Because the 5 m x 5 m resolution of the dataset’s grid was finer than the 30 m x 30 m resolution of the soil sampling grid, soil property measurements taken from samples pulled near the centroids of the 30 m x 30 m cells had to be spatially interpolated to assign values at the centroids of the 5 m x 5 m cells. Interpolated values were calculated using the ‘geoR’ package (Ribeiro & Diggle, 2001) of R version 3.6.2 (R Development Core Team, 2019) and applying the empirical best linear unbiased prediction (E-BLUP) method (Lark et al., 2006). Box–Cox transformation (Box & Cox, 1964) was applied prior to geostatistical modeling when the distribution of the observations was highly skewed, and predicted mean values from the E-BLUP were back-transformed. The Matérn covariance function (Webster & Oliver, 2007) and the restricted maximum likelihood estimator were used for estimation of the semi-variogram parameters. The resultant interpolated soil maps are presented in S1. Since covariate values were smoothed using kriging with external drift, they also had interpolation errors (S2). Interpolation errors were evaluated as the coefficients of variance (CV) by dividing the kriging standard deviation by the kriging prediction.

Data analysis

Four machine learning regression models, RF, XGBoost, support vector regression (SVR), and artificial neural network (ANN) were trained with different combinations of covariates to model site-specific yield responses to the fertilizers. RF and SVR were implemented using the Python module ‘scikit-learn’ (version 1.1.1) (Pedregosa et al., 2011).

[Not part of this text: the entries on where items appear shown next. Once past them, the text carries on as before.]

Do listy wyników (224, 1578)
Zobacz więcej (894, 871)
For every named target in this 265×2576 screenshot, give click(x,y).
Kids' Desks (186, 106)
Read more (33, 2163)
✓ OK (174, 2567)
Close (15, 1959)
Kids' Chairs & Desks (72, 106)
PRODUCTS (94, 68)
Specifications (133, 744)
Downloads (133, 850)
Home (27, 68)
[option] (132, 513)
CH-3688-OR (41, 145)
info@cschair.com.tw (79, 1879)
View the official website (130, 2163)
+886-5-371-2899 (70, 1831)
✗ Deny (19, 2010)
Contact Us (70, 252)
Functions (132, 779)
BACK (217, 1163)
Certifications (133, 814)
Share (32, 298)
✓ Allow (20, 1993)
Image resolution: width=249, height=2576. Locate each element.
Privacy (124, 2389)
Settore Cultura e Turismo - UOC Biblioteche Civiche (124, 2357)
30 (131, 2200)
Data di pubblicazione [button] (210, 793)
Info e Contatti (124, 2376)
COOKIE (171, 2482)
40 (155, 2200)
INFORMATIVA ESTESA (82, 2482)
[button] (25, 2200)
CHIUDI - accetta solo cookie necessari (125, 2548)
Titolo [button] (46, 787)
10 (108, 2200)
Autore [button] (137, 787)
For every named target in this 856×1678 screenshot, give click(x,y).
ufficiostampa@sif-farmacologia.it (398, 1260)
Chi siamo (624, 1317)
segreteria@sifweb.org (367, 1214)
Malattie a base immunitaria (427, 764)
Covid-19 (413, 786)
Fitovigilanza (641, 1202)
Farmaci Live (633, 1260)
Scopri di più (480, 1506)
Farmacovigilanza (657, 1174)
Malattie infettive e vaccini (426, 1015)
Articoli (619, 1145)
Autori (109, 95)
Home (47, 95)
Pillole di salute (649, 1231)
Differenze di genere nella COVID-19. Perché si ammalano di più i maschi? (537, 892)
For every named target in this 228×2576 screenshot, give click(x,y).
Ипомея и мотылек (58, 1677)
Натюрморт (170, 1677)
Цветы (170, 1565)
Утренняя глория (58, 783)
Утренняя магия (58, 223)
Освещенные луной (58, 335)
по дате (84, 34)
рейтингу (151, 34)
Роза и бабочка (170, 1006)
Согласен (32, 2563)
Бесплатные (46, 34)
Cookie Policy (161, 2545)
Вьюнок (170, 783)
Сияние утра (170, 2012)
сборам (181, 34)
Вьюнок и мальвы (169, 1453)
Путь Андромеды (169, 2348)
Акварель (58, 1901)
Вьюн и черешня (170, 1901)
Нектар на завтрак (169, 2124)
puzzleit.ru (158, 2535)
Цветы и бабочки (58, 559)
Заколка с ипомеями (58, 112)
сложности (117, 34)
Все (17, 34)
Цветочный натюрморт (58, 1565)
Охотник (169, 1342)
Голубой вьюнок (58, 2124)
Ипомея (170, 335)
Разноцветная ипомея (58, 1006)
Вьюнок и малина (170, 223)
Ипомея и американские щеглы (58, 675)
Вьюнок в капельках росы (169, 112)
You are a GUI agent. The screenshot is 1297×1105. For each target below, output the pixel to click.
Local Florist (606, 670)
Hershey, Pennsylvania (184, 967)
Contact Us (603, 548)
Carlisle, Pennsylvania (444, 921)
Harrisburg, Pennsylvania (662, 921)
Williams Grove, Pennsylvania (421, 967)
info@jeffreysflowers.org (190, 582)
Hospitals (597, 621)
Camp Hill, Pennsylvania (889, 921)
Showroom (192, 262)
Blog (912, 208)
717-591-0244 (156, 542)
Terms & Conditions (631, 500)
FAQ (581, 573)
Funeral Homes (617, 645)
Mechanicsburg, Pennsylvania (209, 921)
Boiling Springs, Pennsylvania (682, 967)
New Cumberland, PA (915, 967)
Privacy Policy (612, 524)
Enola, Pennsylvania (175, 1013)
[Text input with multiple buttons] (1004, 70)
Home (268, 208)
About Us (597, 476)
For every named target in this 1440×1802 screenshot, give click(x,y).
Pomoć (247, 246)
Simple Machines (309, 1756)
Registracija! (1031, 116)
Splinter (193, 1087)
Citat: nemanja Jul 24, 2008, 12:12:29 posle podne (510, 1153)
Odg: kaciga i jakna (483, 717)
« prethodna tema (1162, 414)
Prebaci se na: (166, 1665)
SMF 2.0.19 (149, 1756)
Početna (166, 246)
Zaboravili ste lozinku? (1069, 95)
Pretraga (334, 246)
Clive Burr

XGBoost was implemented with xgboost (version 1.5.1) (Chen & Guestrin, 2016). ANN was implemented using the Keras (version 2.9.0) machine learning application programming interface (Chollet, 2015) with the TensorFlow (version 2.9.0) (Abadi et al., 2015) backend.

All 255 possible combinations (i.e., \({2}^{8}-1\)) that can be made from using between one and eight soil properties as covariates were included in the estimations, for each of the four machine learning algorithms, meaning that a total of 1,020 cases were examined. Because the study area was relatively small, spatial differences in weather and other environmental factors were assumed negligible and excluded from the analysis. Of course, the inference space of the experiment should not be assumed to be expandable beyond the field itself. Further research with real-world large-scale experiments is needed to test the robustness of the results reported.

The dataset’s 970 observations were randomly split into a 679 observations training dataset and a 291 observations test dataset. Hyperparameters of RF and SVR were determined by grid search with a five-fold cross-validation using the training dataset. This procedure was repeated three times with different subsets. Then models were retrained with an optimal hyperparameter using the training dataset. For RF, grid searches were performed to optimize the n_estimators (the number of decision trees). For SVR, grid searches were conducted to optimally assign values to parameters C and ε. The ANN architecture involves three hidden layers. The input layer was fed into a rectified linear unit (ReLU) layer with 64 neurons, followed by batch normalization. The batch normalization layer was fed into the ReLU layer with 128 neurons, followed by the ReLU layer with 128 neurons again. Finally, the fully-connected ReLU layer with 128 neurons was fed into an output layer with a linear activation function. According to a preliminary experiment, the model performance of ANN did not largely depend on the architecture, and three to four layers and 32–128 neurons were sufficient to model crop prediction. To avoid over-fitting, early stopping was used to monitor validation loss with a ten epochs of patience. 30% of the training dataset was used to calculate the validation loss for ANN. For both the training and test datasets, model prediction accuracies were evaluated by root mean square error (RMSE) and R2.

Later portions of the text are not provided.